I think this is pretty much the story of my life. As soon as everything gets super busy, my immediate reaction is to back up real quick as if I walked in on a grizzly bear. Is anyone else like that? During my first semester of school in 2016, I managed to finish way more knitting projects than I had planned because stress caused me to cast on, like, all the things. And while I knit, I kept telling myself "Oh, Suzen! You shouldn't be knitting!" but I kept knitting anyway. Sigh.
The same can be said for the amount of times I redo the blog and website. For those that have followed me over the years, you're probably used to it by now.
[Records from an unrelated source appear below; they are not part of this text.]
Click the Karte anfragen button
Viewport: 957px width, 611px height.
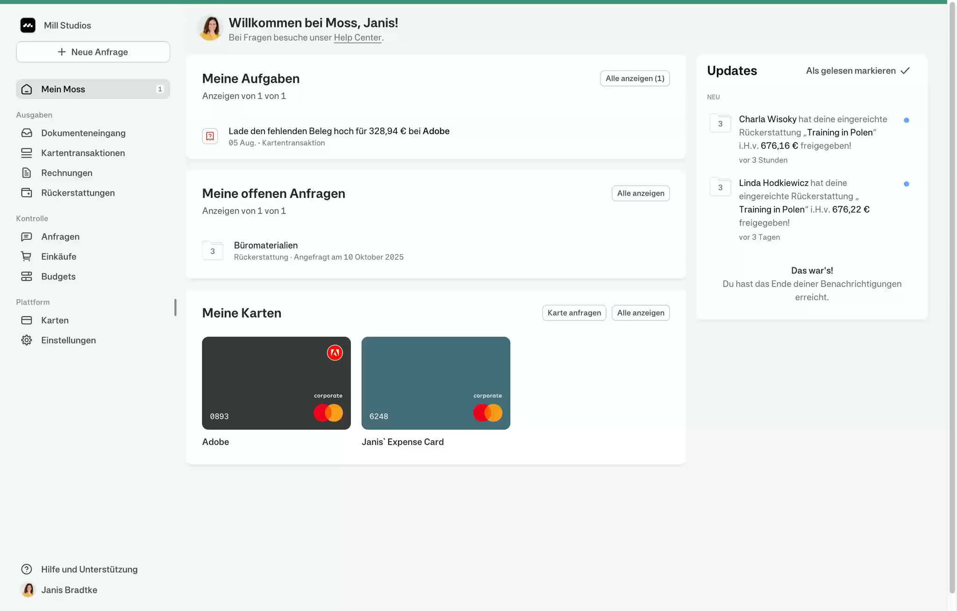pos(574,313)
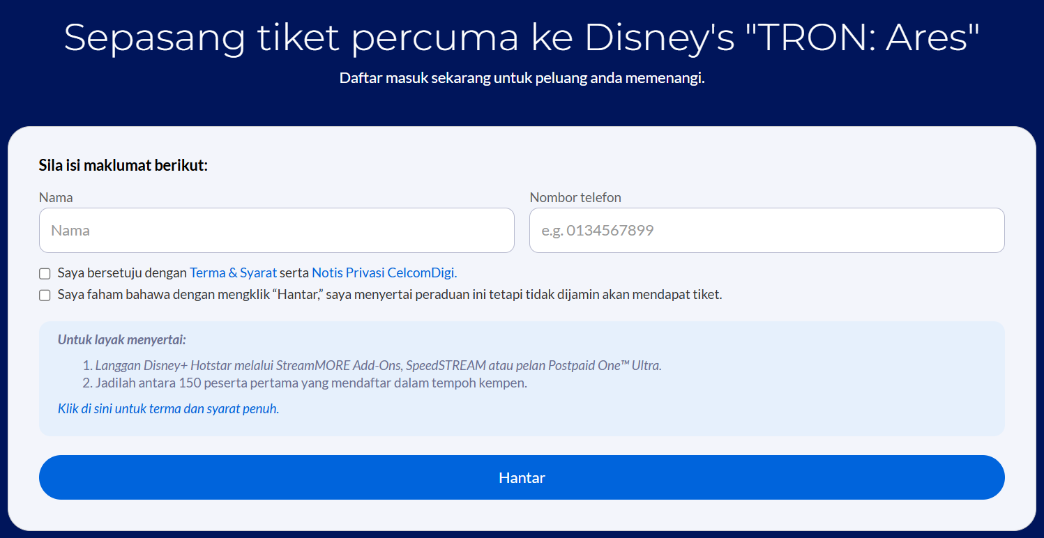The height and width of the screenshot is (538, 1044).
Task: Click the TRON: Ares page title
Action: (522, 38)
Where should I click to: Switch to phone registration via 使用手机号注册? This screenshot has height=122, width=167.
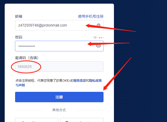pos(91,16)
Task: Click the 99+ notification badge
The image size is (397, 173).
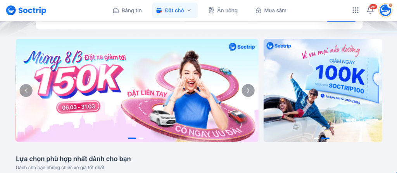Action: pyautogui.click(x=373, y=7)
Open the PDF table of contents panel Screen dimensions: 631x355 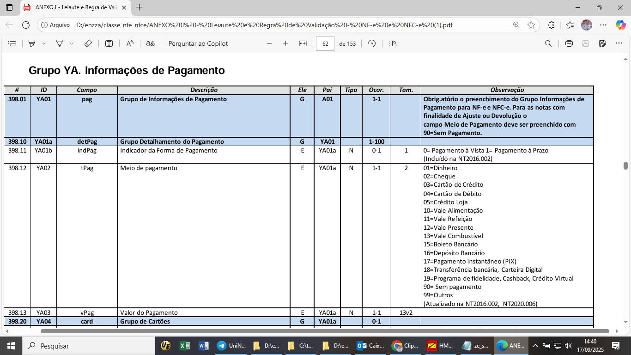12,43
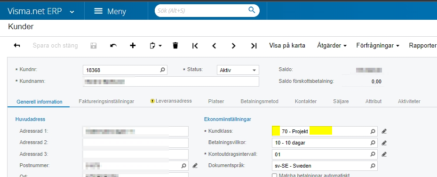Image resolution: width=437 pixels, height=177 pixels.
Task: Expand the Förfrågningar dropdown menu
Action: [378, 46]
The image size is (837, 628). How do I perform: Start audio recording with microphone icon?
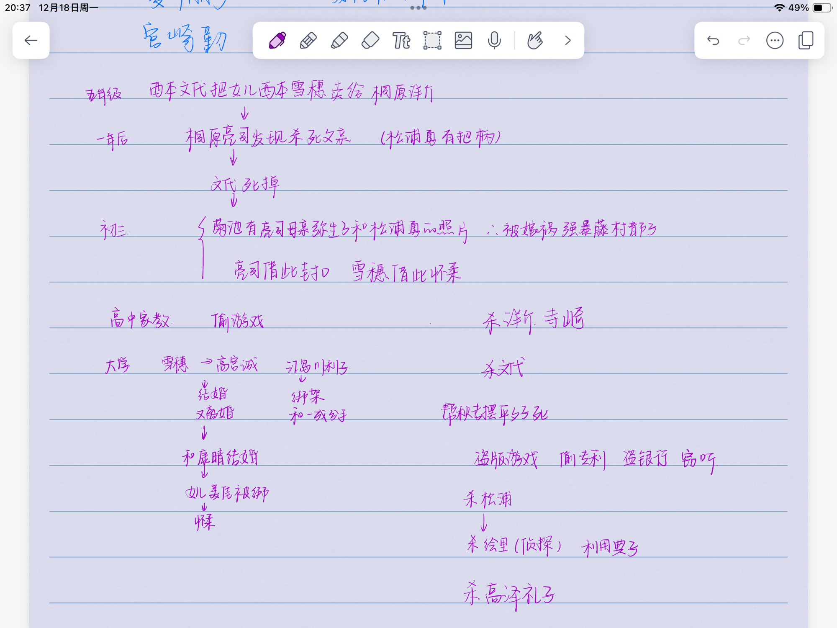tap(494, 41)
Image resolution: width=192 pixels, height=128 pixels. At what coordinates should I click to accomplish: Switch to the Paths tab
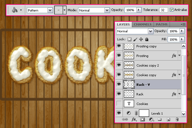tap(162, 25)
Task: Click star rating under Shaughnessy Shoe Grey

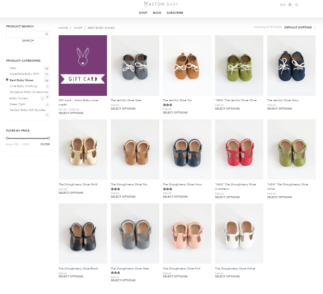Action: tap(115, 272)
What I mean is how fickle I can be with my Internet life, how impulsively I change things around. I can kind of equate it to starting a new bullet journal or diary, how satisfying it is to put that first mark on a new page and how exciting it is to look at that blank book and daydream about all the things that will fill it. This website is all of that. Well, in addition to the guilt I feel about procrastinating my other work in favour for new creative pursuits.
Really, I should just quit apologizing for it. When faced with large and overwhelming projects, sometimes it is just good to step back and take something smaller on to give yourself that sense of accomplishment back. A little creative pat on the back. A confidence boost.
And that is what this new website is all about. Oh, and the new project I'm about to share. Let's jump right to it!
designed by Megan Nodecker of Pip & Pin
So, I've cast on for another Mount Pleasant Top, a cropped beauty designed by Megan Nodecker, a knitwear designer and podcaster living in British Columbia. I worked up a version of this last summer using stashed yarns and it quickly became my favourite knit because it is so easy to wear. The original version I knit used superwash merino singles, striping them to make up for the fact that I didn't have enough yarn to knit anything in a solid colour. The result was unexpectedly delightful, even if it was a pain in the ass to stripe every few rows.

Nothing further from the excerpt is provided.